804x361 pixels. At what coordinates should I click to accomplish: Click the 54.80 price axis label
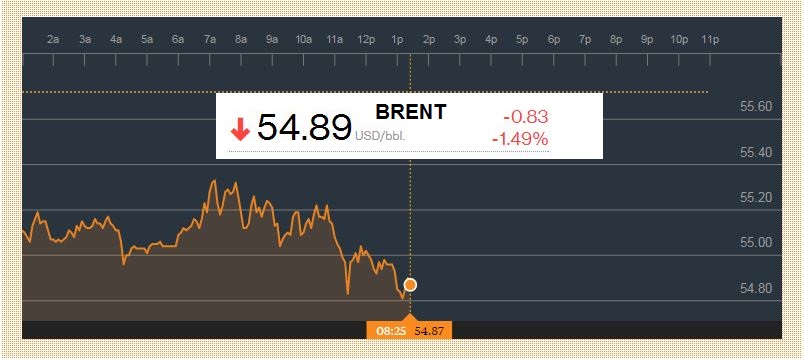[x=756, y=288]
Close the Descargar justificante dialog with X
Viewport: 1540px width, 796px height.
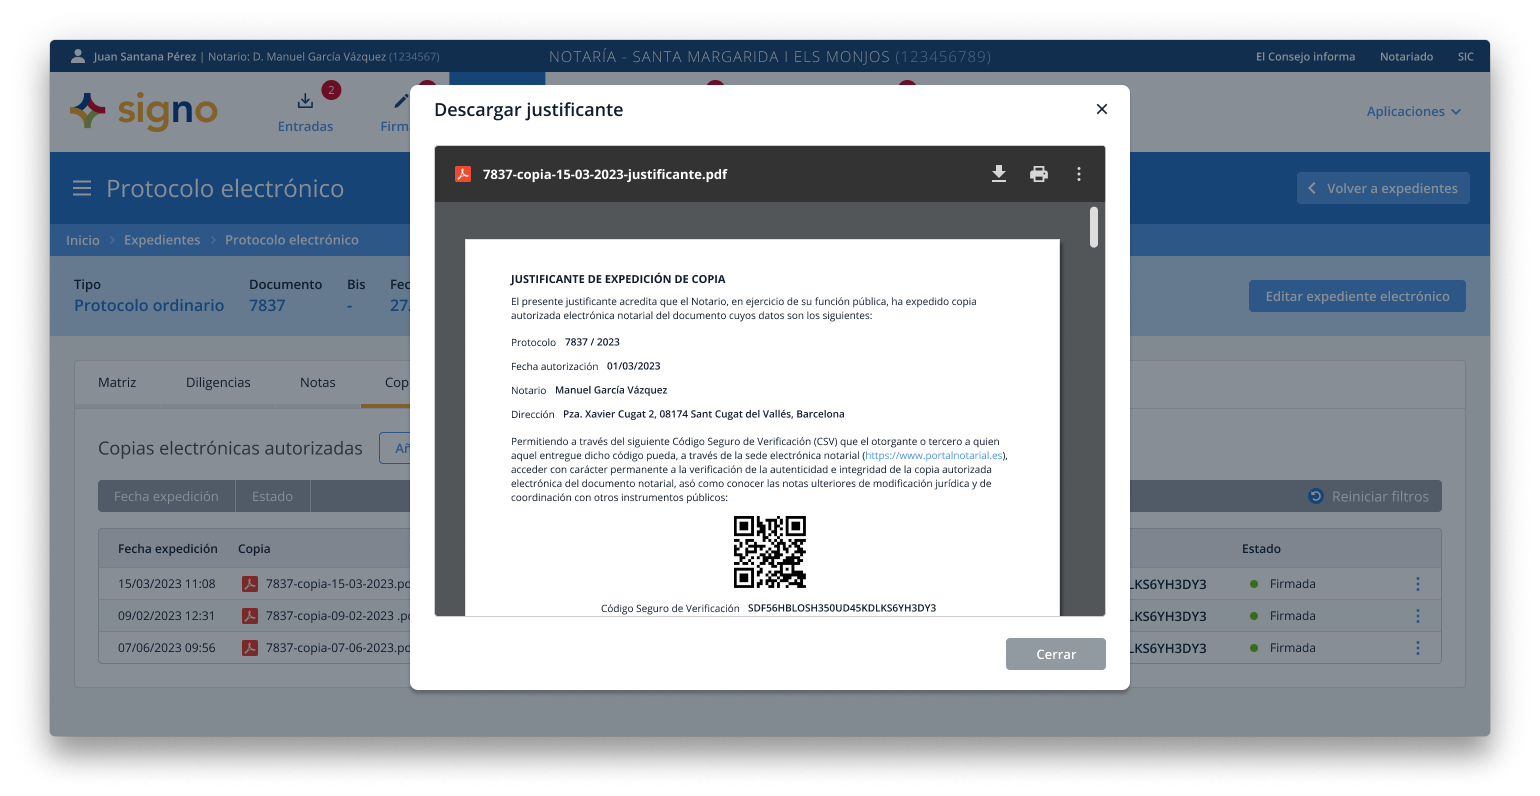1101,109
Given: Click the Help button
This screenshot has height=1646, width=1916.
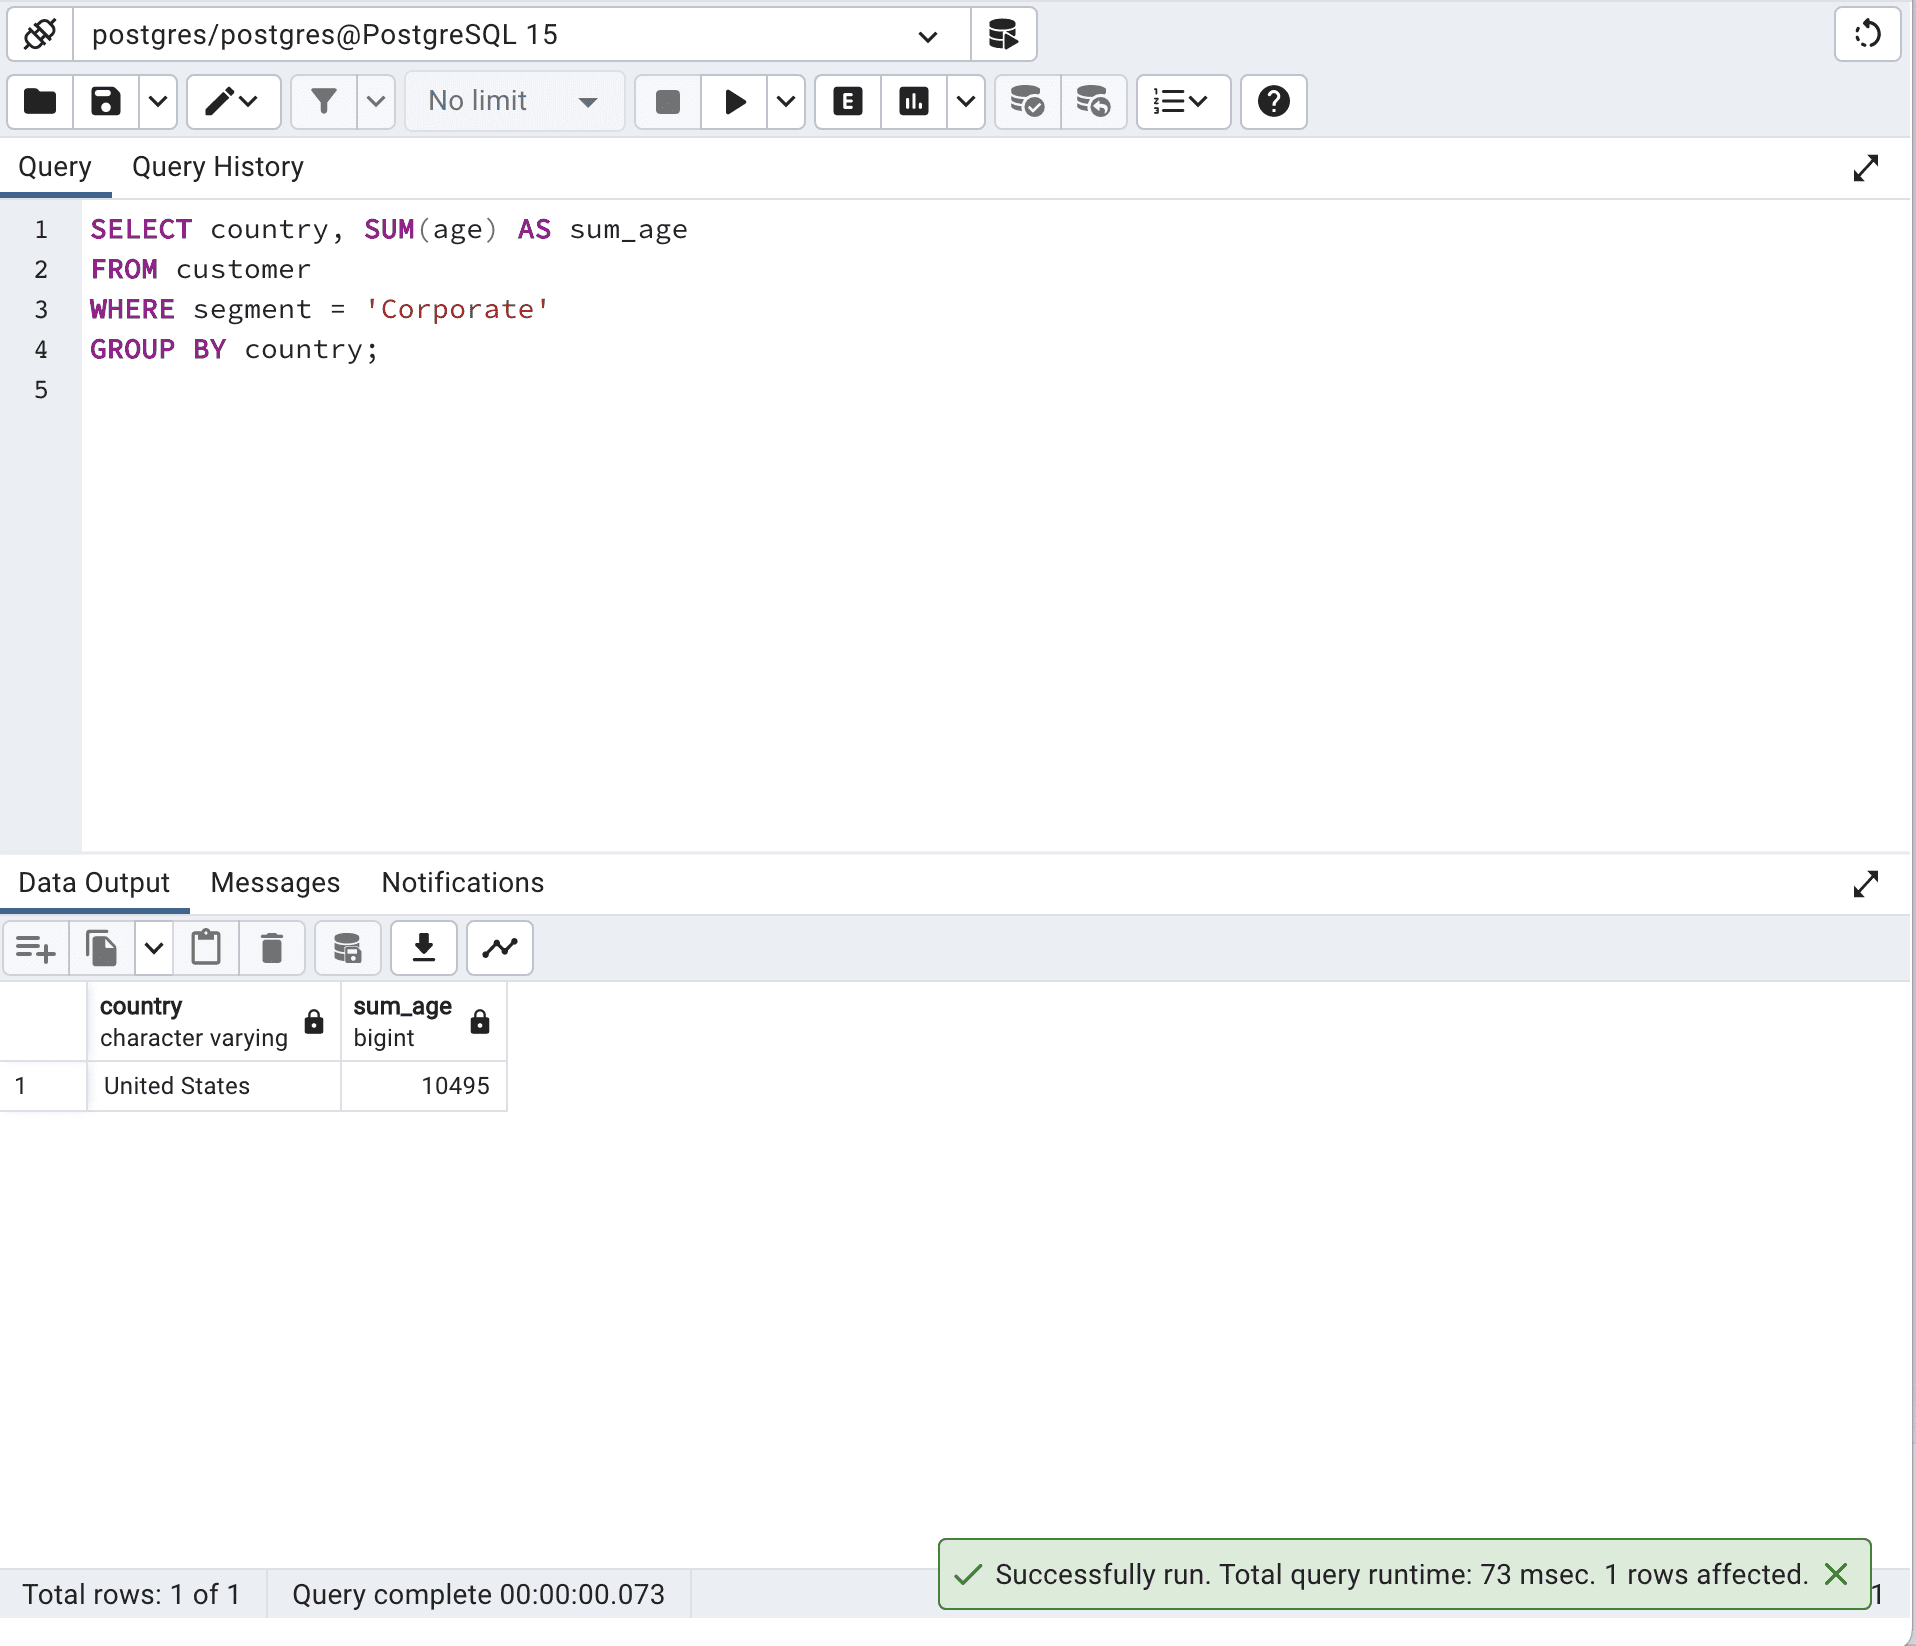Looking at the screenshot, I should pos(1272,101).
####
== 과제 지시 ==
위 데이터에서 "height"라는 단어가 들어 있는 줄을 모두 모아 옮겨 적으세요.

== 문제 풀이 ==
Viewport: 1540px width, 796px height.
This screenshot has height=1646, width=1916.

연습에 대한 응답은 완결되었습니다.